#### [Brano citato]
--

Prima metà di settembre, quando si preparano le rese.
Già, le rese.
Questo non è un intervento serio e meditato sulle rese. Nossignore. Semplicemente una riflessione risvegliata dal momento e, tutto sommato, intrinsecamente prevedibile. Prevedibile nel senso che tra un anno potrò riprenderla e ricollocarla esattamente qui.
Nel settore librario si inventa poco, purtroppo. E quello che si inventa... vabbé.
Le rese, dicevo.
Non so come facciano gli altri, ma per noi è relativamente facile. Si stampa un foglio di possibile resa partendo dal foglio del magazzino, si richiede l'autorizzazione a rendere al promotore e via, si comincia.

--

#### [Dati mostrati]
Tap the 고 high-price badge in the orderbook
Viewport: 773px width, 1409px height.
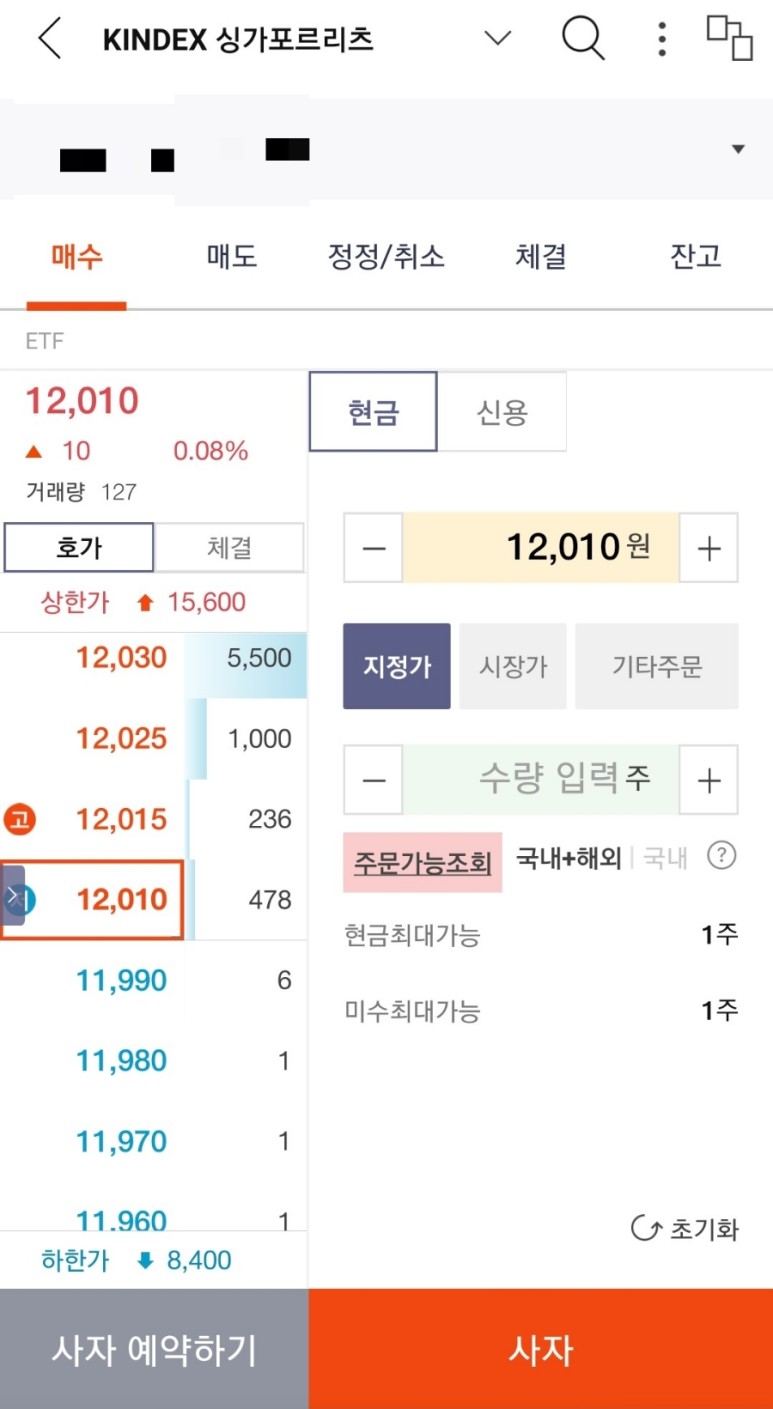tap(23, 819)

--

#### [Istruzioni]
A - Nel brano sulle rese, chi scrive definisce la propria riflessione prevedibile. In che senso usa questa parola?
B - Indica se ciascuna affermazione concorda con il brano sulle rese, rispondendo sì o no e citando le parole del brano che lo decidono: (i) il brano si presenta come un intervento serio e meditato sulle rese; (ii) per chi scrive, gestire le rese è relativamente facile; (iii) prima di cominciare si chiede al promotore l'autorizzazione a rendere.
C - Prosegui il brano sulle rese da dove si interrompe.

#### [Risposte agli esercizi]
A - La usa nel senso che tra un anno potrà riprendere la riflessione e ricollocarla esattamente nello stesso punto.

B -
(i) No: «Questo non è un intervento serio e meditato sulle rese.»
(ii) Sì: «per noi è relativamente facile.»
(iii) Sì: «si richiede l'autorizzazione a rendere al promotore e via, si comincia.»

C -
Sarebbe un compito apperentemente indolore. Si tratta di trovare i titoli richiesti, controllarne la quantità, inscatolarli, chiudere le scatole, apporre i sovrapacchi, chiamare il corriere e via, eccoci pronti a ricevere il prossimo giro.
Sarebbe un compito apparentemente, se non...
«Questo qui vuoi proprio renderlo?»
Tutto sta a vedere a chi affidare il compito di preparare le rese, certo. Ma non cambia mica molto, tutto sommato. In genere a fare le rese viene scelta la persona che ha curato meno di tutti la presentazione, ovvero chi nell'ambito della libreria ha fatto tutt'altro. È una specie di contrappasso o forse un modo per dare a qualche libro un'ultima possibilità.
Forse.
Quando si fa la scelta dei titoli da rendere si guardano (nell'ordine):
1 - la movimentazione del pezzo
2 - il numero di riordini
3 - la data di arrivo
Poi la decisione è, in un certo senso, presa da sola.
I titoli si guardano relativamente poco, anche per evitare conflitti di coscienza.
Fino a qualche anno fa esisteva la possibilità di "graziarne" qualcuno.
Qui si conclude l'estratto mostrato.